A beggar sleeping in the door of a church looked up as I passed by, somewhere between running and falling. I snapped, “Get out of here!” and kept on going. He just stared. A light came on in a window overhead and a woman’s voice shouted, “What the fuc . . .”
I skirted a small grassy rubbish dump that the council called a “community green space” and turned onto a road overhung by old trees. A maintenance truck was parked ahead, its orange platform raised up high to a broken streetlamp that one guy in a neon jacket was replacing, cold and miserable in t
he rain. I ran past it, and he ignored me, knowing better than to ask questions of bleeding strangers running through the night.
They were behind me; I didn’t need to look to know. The pain below my collarbone that shock had kept off now began to make itself known. With every step I could feel my flesh open and close like the regular gulp of a goldfish. It was oddly electrifying, as if our body were not our own, but something we carried with us, and our distress someone else’s that we experienced at a remove, like secondary smoking. Given time, that would change, and the thought of what was to come only weakened us further, made our stomach ripple. I saw a square of light off to my right, ignored it, then looked again, and could have laughed or cried.

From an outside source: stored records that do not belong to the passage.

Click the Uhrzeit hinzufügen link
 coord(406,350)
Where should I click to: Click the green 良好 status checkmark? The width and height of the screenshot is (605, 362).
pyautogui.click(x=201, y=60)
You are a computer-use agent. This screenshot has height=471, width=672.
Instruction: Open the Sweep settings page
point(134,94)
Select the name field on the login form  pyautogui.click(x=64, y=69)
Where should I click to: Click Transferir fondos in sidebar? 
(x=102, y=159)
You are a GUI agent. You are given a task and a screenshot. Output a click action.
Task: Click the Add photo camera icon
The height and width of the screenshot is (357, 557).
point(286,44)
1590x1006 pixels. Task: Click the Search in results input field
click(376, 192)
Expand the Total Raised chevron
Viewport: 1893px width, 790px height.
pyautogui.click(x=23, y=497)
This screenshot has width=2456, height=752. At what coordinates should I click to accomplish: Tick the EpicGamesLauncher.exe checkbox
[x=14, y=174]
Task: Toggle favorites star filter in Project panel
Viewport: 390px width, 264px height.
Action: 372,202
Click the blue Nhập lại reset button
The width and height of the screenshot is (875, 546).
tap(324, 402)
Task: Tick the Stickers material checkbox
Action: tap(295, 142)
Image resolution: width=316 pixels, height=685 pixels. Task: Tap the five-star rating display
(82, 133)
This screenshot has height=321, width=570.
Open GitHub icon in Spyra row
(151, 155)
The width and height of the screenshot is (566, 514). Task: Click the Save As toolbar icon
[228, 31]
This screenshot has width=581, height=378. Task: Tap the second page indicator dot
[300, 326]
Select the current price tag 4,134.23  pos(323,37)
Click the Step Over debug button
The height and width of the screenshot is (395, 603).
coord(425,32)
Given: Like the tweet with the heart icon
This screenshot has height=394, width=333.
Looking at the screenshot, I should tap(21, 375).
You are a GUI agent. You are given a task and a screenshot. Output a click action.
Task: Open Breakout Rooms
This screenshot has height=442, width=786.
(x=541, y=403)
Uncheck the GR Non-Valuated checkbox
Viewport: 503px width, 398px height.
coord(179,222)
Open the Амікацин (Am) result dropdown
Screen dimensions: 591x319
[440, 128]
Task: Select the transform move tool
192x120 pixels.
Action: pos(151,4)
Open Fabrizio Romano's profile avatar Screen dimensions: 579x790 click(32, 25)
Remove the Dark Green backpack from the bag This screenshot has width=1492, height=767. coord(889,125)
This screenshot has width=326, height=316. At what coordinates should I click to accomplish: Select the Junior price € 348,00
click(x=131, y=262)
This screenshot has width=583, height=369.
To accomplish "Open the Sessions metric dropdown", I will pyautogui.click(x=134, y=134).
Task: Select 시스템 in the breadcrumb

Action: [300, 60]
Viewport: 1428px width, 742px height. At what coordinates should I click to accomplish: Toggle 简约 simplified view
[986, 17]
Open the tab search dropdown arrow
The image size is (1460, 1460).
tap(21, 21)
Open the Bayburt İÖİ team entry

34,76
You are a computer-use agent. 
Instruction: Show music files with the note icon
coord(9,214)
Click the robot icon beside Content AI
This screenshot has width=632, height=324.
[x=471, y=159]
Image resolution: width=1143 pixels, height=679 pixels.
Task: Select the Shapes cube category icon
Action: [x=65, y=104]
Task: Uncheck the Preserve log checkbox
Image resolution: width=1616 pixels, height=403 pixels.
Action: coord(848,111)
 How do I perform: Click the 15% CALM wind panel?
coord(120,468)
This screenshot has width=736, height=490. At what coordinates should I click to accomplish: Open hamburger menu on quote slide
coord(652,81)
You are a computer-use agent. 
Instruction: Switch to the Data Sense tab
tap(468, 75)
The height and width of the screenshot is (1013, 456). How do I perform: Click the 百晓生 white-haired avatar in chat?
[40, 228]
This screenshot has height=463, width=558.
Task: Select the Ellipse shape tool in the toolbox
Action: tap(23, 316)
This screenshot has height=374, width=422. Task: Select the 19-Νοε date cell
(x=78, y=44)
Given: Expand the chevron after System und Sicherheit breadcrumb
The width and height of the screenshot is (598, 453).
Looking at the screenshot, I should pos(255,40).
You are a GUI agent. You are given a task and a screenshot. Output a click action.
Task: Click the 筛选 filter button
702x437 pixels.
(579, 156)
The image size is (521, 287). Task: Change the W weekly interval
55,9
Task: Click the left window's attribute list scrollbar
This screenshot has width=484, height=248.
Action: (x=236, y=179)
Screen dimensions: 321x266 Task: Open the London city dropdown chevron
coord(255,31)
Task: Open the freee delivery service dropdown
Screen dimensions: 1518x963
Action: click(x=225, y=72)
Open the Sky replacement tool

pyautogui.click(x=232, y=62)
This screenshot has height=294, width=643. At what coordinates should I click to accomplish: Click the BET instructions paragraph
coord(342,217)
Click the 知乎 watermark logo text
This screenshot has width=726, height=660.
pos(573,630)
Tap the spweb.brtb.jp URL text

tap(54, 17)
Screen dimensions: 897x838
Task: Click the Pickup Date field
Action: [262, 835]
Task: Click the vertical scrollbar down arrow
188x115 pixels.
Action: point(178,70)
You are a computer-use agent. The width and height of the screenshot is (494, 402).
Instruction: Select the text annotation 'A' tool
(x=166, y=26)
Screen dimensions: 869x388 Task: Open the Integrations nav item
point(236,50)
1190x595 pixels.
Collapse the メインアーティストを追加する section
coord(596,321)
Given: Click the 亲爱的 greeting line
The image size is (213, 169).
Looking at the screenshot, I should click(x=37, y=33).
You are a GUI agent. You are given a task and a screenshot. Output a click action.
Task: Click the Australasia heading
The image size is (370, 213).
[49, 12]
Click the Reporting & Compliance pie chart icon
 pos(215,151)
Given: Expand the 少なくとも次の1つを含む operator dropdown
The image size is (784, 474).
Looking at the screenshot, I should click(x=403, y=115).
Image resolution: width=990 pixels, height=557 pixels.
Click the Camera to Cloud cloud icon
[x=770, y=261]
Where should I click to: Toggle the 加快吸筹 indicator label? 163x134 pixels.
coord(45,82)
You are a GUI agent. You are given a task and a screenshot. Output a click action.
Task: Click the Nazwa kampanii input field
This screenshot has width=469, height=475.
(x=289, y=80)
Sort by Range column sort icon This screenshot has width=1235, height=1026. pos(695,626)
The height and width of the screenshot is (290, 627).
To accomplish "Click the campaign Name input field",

The place was called “Qwickstop” in bright orange letters on a garish green background. Set out front of its lit-up window was a graveyard of unlikely vegetables and fruit, from the standard bruised apple to fossilised butternut squash, all overhung by a limp awning that dribbled unevenly onto the pavement. On the door a variety of signs advertised such a multitude of wonders, it was incredible that such a small shop could do so much — it was an off-licence, a ticket stop, a mobile phone top-up shop, a member of Neighbourhood Watch, an affiliate of Crimestoppers, an advertising centre for local messages and bulletins, a vendor of the Evening Standard, a vendor of the Willesden Enquirer, a profferer of fair trade and halal products and finally, most important and stuck up in flashing LEDs in the window, it was open twenty-four hours a day, seven days a week.
I staggered inside this place of miracles.
There was a man behind the counter, listening to a local pirate station broadcasting in Urdu. He had a salt-and-pepper moustache with its own ecosystem, a bald patch as sterile and reflective as the moon, and a darkish skin, like wax that had dried unevenly across his scalp. He looked at me and decided I was trouble. I smiled as nicely as I could and wiped some of the soot and dust off my face with the corner of my soggy sleeve. He smiled back, like the expression had been sewn into his skin. Struggling to breathe normally, I staggered over to a large glass-fronted refrigerator and pulled out four bottles of the cheapest beer I could find. With my prize I hobbled back to the counter and said, “Pack of fags, please.”